Parmi les devoirs à faire, nous devions notamment corriger les erreurs du contrôle de mathématiques que le prof venait de nous rendre cette après-midi. Louise avait eu 19/20, j’avais eu 17,5/20 et Anaïs avait écopé d’un petit 8/20 qui portait la mention « note divisée par deux car tricherie ! ». Ce n’était décidément pas sa journée.

      Lorsque la correction du contrôle fut terminée pour toutes les trois, nous nous attaquâmes au devoir maison de sciences du langage à rendre pour mercredi. Louise et moi nous y étions prises à l’avance et l’avions déjà bientôt terminé ; Anaïs, qui ne fichait rien dans son ancienne famille, avait beaucoup plus de retard que nous.

-    Vous pouvez m’aider les filles ? demanda Anaïs.

-    Ben, on a terminé, nous… répondis-je gentiment.

-    Mais juste vous me filez vos copies comme ça, je regarde un peu ! Ne vous inquiétez pas, je ferai exprès de faire des fautes…

-    Ana, tu viens de te prendre une mauvaise note pour tricherie, dit Louise. Tu ne crois pas que tu devrais faire les choses par toi-même, désormais ?

-    Mais j’ai la flemme ! se plaignit-elle. Il est tard et j’en ai marre des devoirs !

Assa, qui nettoyait la cuisine de fond en comble, entendait tout ce qui se passait.

-    Eh bien arrête, dis-je. Tu reprendras demain ou mercredi.

Sans savoir pourquoi, Anaïs se fâcha : elle se mit à nous crier dessus ; et pour que ses paroles aient encore plus d’impact, elle s’empara de nos devoirs à Louise et moi et les déchira. Evidemment, elle déclencha la troisième guerre mondiale : nous nous battîmes toutes les trois : Louise et moi contre Anaïs. La force de la bagarre était telle qu’Assa ne réussit pas à nous séparer et qu’elle dut appeler Michael à la rescousse, au moment-même où Scarlett rentrait du travail.

      L’arrivée de nos parents dans la pièce nous stoppa immédiatement : nous nous séparâmes et pour ma part, je rivai les yeux au sol.

-    Explications ! gronda maman.

Nous donnâmes alors toutes les trois en même temps notre version des faits dans une cacophonie innommable. Comme nos parents n’y comprenaient rien et que nous peinions, aussi bien mes sœurs que moi, à garder notre calme, ce fut Assa qui raconta les faits.

-    … et ensuite elles se sont battues, termina Assa.

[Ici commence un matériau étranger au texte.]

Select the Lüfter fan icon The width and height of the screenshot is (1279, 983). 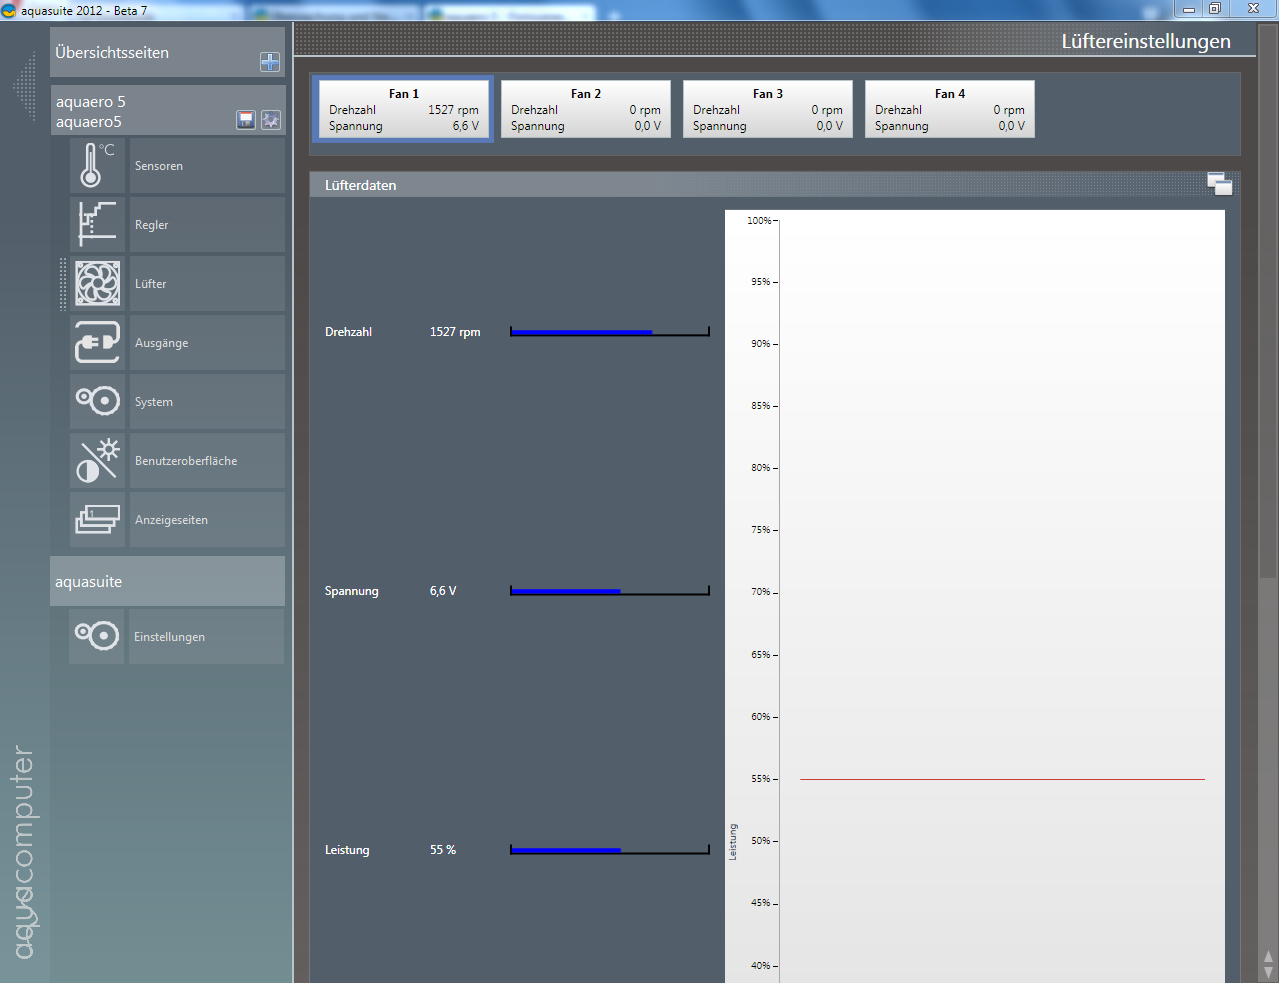coord(97,283)
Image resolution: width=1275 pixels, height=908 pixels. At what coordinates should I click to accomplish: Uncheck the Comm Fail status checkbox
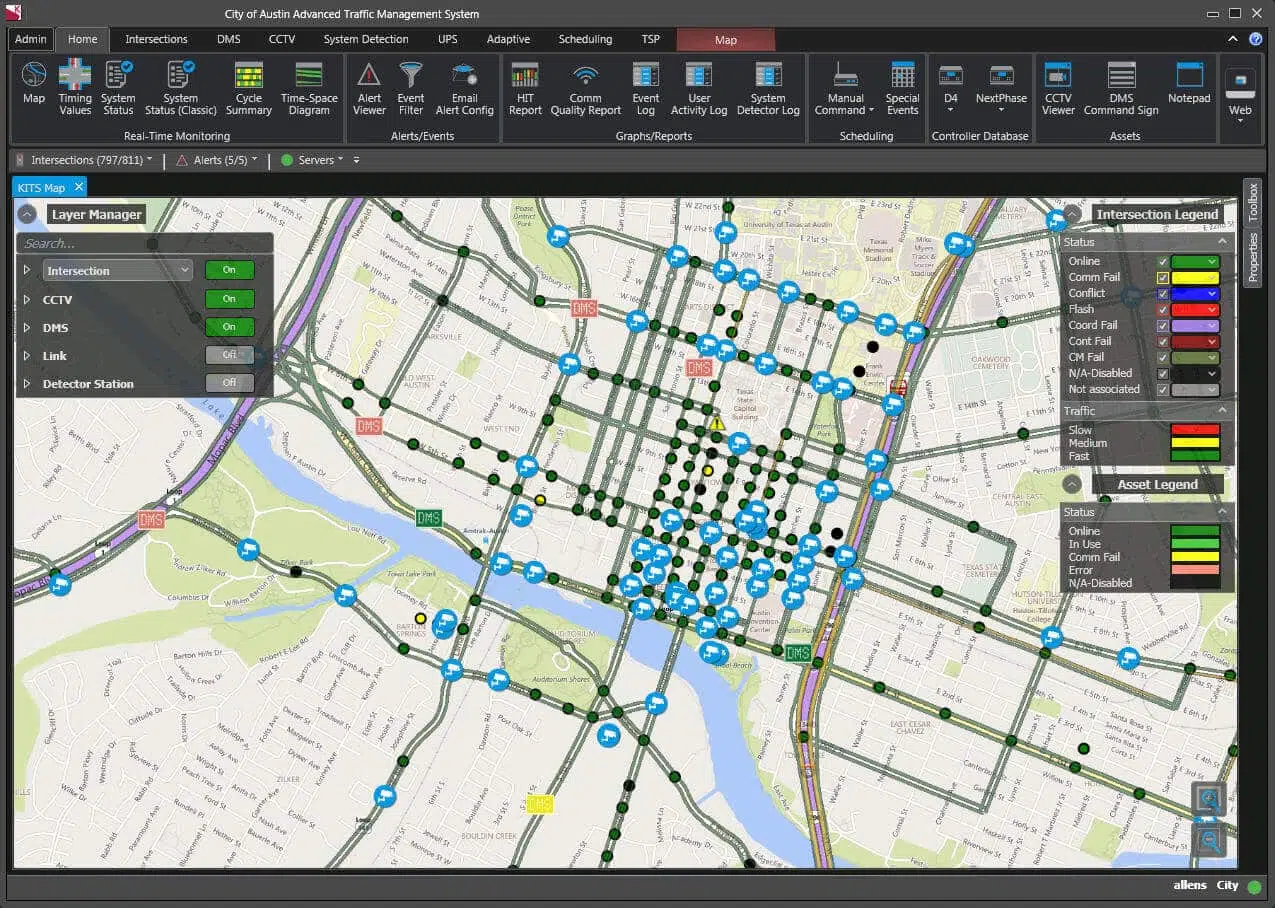tap(1162, 278)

-    Bien, je pense que j’ai été assez patient avec toi aujourd’hui ! gronda papa en fonçant sur Anaïs.

Il l’attrapa à nouveau par l’oreille et la monta dans sa chambre. Louise et moi restâmes dans la pièce à vivre, face à maman. Elle nous gronda alors :

-    Rien, vous entendez ?! Rien ne vous autorise à vous battre avec votre sœur !

-    Mais maman, c’est elle qui a commencé ! protesta Louise.

-    Chut ! ordonna Scarlett. Il est absolument interdit de vous battre avec Anaïs ! Lorsqu’elle vous embête, vous en parlez à un adulte ! Surtout que votre père était à l’étage, il suffisait de monter le voir !

-    Mais…

-    Stop ! Ça suffit ! Lorsqu’Anaïs redescendra avec votre père et qu’elle vous aura présenté ses excuses, vous vous excuserez à votre tour pour cette bagarre.

-    Mais maman, ce n’est pas notre faute ! m’indignai-je.

-    T’en veux une ?! me menaça ma mère en brandissant sa main.

-   

-    Je t’ai posé une question ! Est-ce que tu veux une fessée ?! Parce que ça peut s’arranger !

-    Non maman, répondis-je en tentant de cacher mon agacement.

-    Je vous ai explicitement demandées de vous taire ! La prochaine fois que des mots sortiront de vos bouches, ce seront des excuses envers Anaïs ! J’espère que c’est clair !

-    Oui maman, répondîmes-nous en chœur, Louise et moi.

-    Vous avez un DM de sciences du langage à refaire, il me semble.

En voyant notre dépit, Scarlett annonça :

-    Mettez-vous d’accord sur le repas de votre choix. Pour la peine, nous mangerons ce qui vous fera plaisir, ce soir.

Louise et moi criâmes de joie et allâmes faire un câlin à notre mère avant de nous remettre au travail.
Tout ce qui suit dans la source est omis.